* [Task requirements]
Find every line below that contains the word "About" and copy it out.

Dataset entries

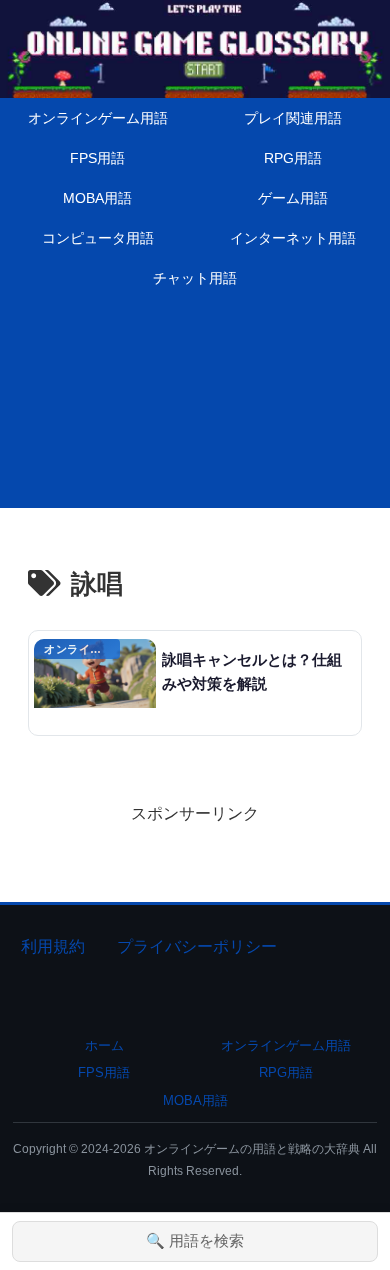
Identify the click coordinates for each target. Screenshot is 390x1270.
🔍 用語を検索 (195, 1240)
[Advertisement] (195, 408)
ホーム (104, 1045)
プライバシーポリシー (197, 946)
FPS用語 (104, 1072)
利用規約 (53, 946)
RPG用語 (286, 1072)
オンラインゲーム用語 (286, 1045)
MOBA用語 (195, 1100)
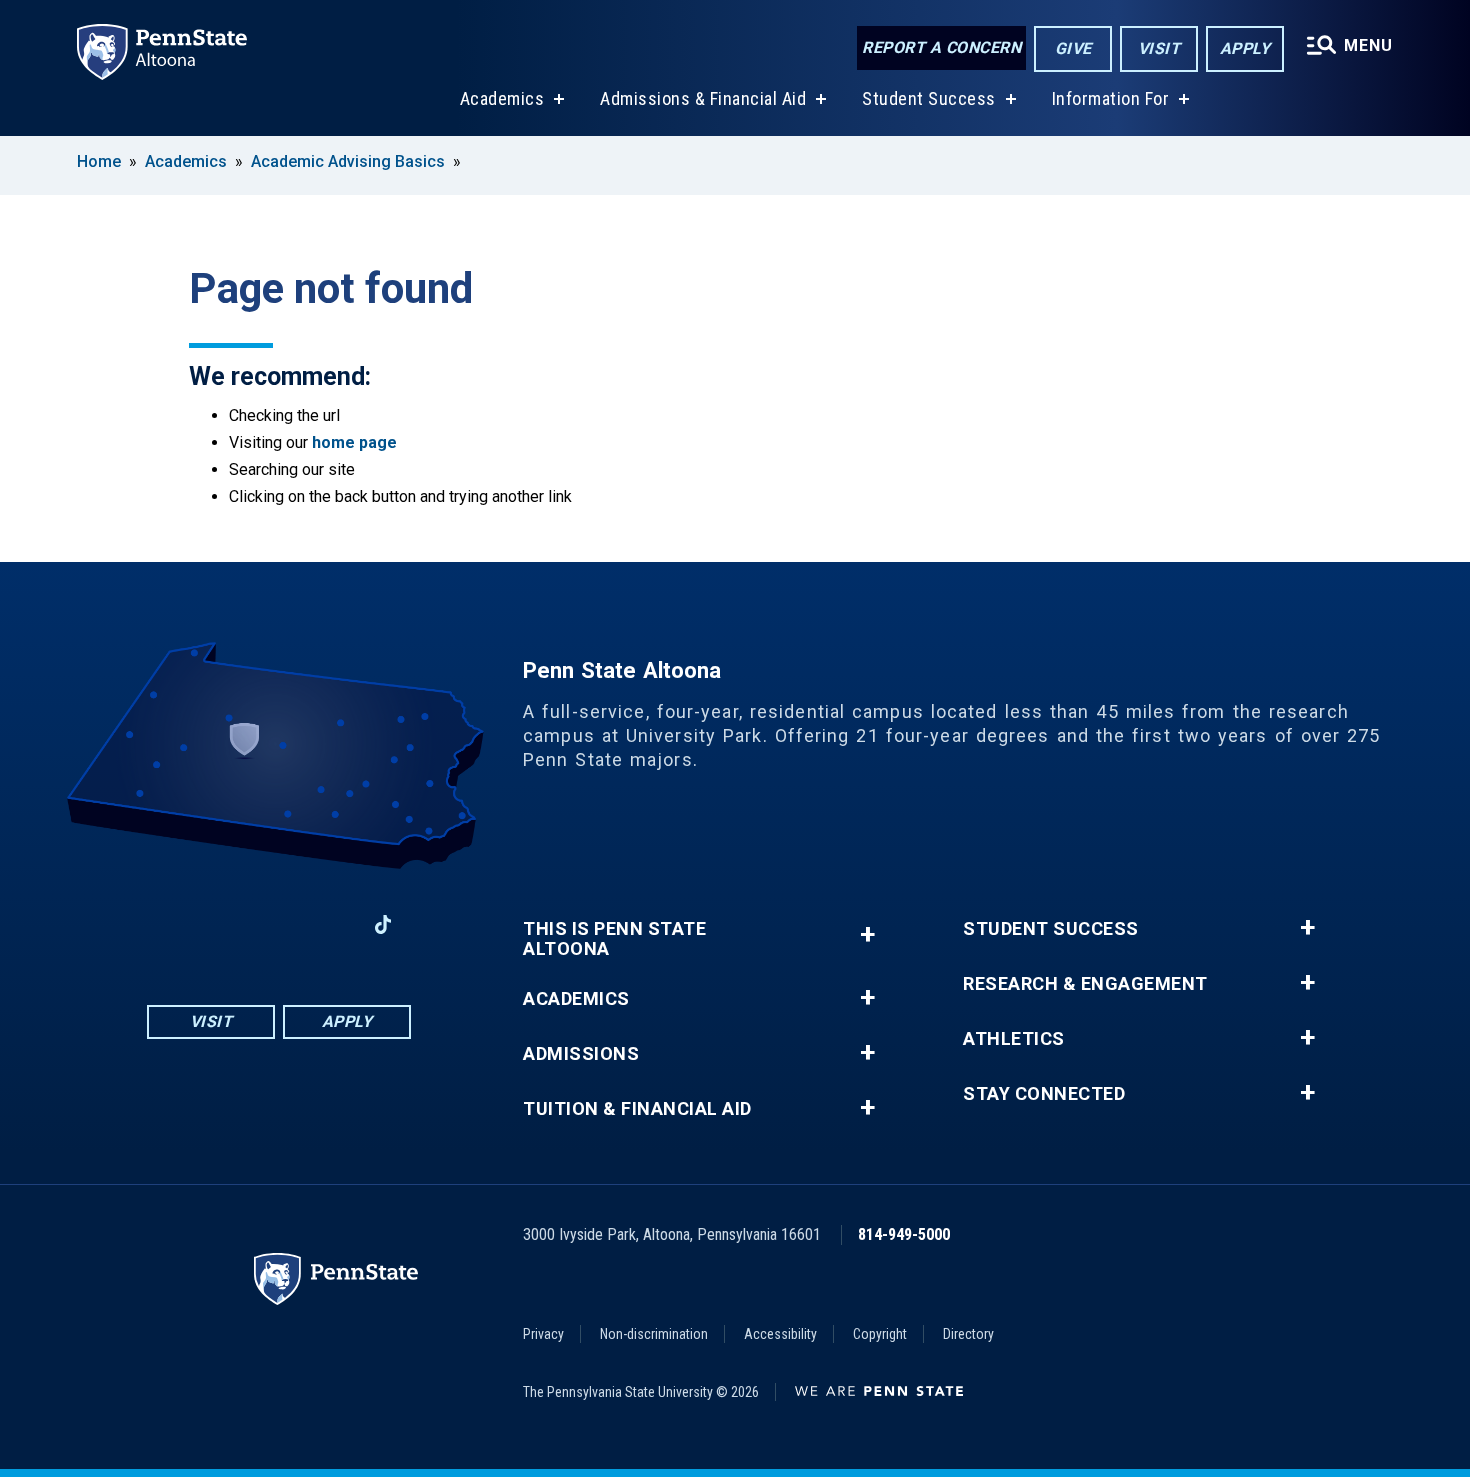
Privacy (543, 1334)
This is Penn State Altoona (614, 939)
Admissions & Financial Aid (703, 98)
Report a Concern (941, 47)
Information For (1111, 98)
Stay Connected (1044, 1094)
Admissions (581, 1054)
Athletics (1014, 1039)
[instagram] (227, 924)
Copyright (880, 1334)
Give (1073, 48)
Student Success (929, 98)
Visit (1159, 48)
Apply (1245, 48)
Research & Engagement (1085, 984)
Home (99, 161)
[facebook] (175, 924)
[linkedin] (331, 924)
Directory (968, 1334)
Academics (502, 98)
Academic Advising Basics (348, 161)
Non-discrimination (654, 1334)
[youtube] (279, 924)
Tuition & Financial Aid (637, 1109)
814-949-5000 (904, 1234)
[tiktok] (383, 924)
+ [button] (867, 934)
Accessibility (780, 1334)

---

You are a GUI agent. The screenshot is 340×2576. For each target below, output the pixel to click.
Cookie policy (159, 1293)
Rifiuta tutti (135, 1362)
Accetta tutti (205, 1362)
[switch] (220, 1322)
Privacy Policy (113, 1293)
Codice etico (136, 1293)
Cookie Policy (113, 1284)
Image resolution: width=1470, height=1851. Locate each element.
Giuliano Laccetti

--

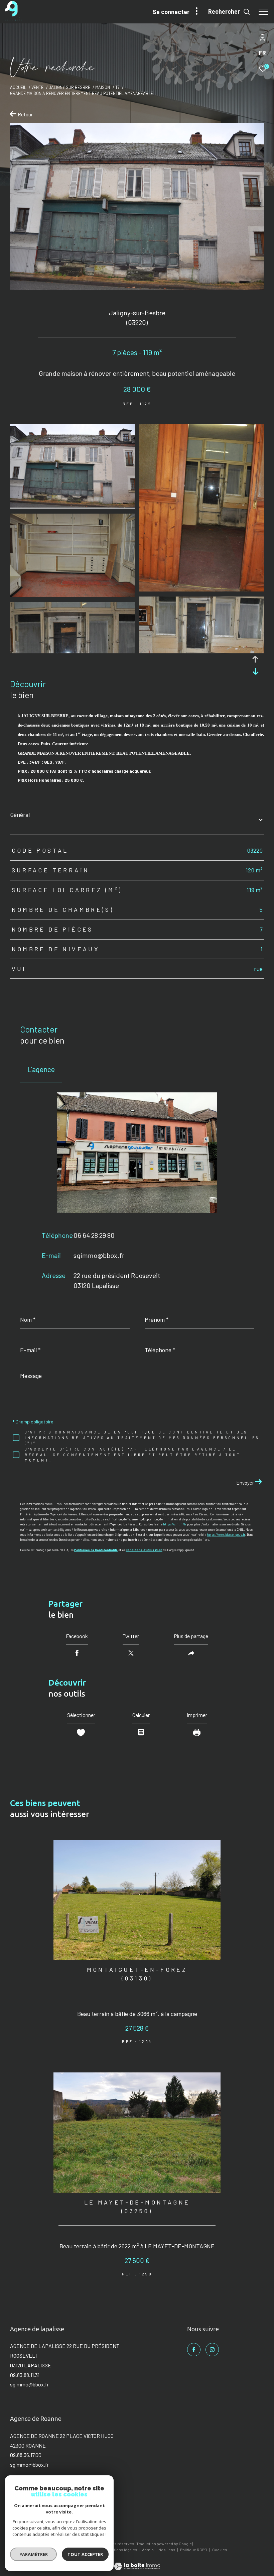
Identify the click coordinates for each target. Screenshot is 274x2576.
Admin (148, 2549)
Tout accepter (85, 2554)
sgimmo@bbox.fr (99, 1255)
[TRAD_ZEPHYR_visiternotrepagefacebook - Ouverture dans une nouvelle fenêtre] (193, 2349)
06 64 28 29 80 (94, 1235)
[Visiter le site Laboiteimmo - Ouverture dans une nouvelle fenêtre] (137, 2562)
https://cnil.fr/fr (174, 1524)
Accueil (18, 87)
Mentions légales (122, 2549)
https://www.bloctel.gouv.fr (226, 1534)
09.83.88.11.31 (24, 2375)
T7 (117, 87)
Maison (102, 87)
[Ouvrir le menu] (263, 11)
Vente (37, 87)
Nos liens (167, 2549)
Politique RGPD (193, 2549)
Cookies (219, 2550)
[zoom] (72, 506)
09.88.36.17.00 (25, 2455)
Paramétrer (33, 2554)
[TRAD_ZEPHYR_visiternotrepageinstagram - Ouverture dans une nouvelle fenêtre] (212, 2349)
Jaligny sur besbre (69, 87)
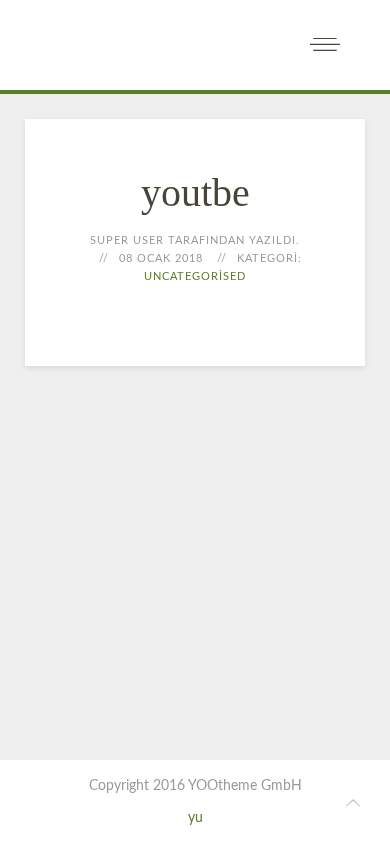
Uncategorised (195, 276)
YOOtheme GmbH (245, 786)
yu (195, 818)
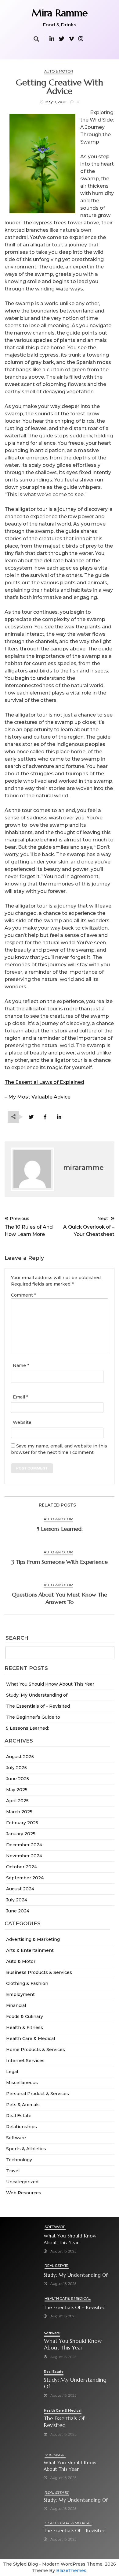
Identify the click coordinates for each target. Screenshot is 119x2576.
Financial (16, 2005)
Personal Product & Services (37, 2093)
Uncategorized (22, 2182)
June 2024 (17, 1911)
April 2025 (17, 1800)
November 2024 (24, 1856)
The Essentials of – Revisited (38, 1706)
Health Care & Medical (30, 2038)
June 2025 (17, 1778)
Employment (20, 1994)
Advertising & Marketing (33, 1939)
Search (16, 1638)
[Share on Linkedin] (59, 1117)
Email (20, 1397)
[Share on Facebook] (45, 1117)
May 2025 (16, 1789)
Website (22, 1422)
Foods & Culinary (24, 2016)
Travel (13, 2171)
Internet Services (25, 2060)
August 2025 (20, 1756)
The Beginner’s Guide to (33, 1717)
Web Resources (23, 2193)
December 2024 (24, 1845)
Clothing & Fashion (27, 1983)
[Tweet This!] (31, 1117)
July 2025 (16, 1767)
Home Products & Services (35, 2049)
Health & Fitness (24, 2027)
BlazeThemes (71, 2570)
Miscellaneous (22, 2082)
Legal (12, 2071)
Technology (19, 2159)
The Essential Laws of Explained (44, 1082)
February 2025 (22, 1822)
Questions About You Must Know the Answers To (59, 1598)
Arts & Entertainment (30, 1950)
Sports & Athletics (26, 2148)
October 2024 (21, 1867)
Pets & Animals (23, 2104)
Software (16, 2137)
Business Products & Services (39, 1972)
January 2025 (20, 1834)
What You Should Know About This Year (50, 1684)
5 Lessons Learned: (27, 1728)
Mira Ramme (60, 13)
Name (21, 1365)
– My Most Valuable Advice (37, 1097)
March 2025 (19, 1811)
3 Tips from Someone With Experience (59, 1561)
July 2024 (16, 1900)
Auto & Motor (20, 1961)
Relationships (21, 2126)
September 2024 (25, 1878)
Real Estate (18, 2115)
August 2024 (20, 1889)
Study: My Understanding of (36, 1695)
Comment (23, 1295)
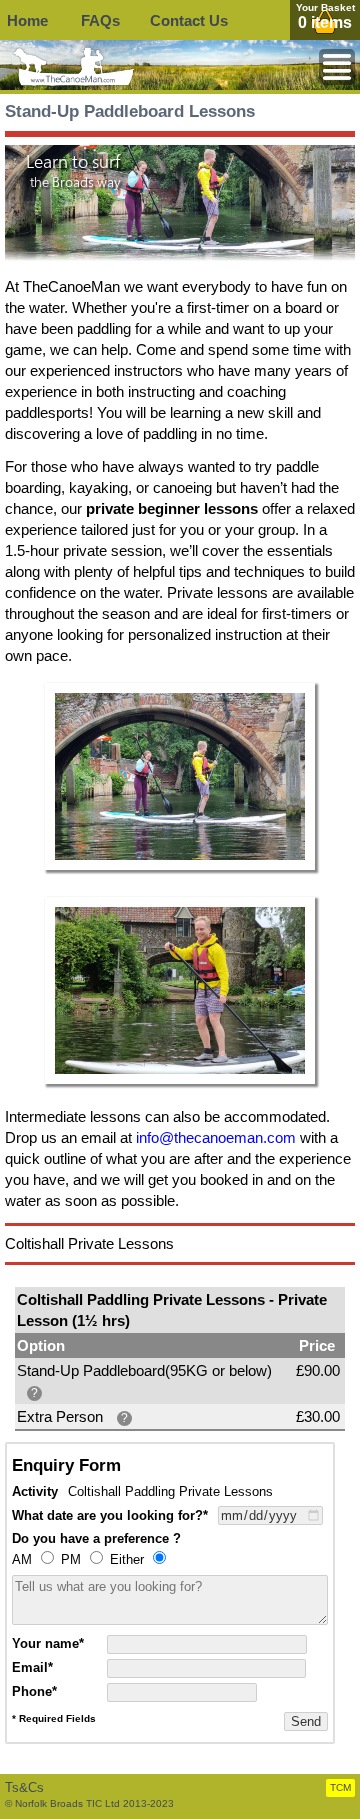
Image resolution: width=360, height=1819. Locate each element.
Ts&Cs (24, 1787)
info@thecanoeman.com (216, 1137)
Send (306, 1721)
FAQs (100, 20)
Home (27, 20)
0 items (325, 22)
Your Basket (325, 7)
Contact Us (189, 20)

* [Exercise answer]
Questions About You Must Know the Answers To (59, 1598)
What You Should Know About This Year (50, 1684)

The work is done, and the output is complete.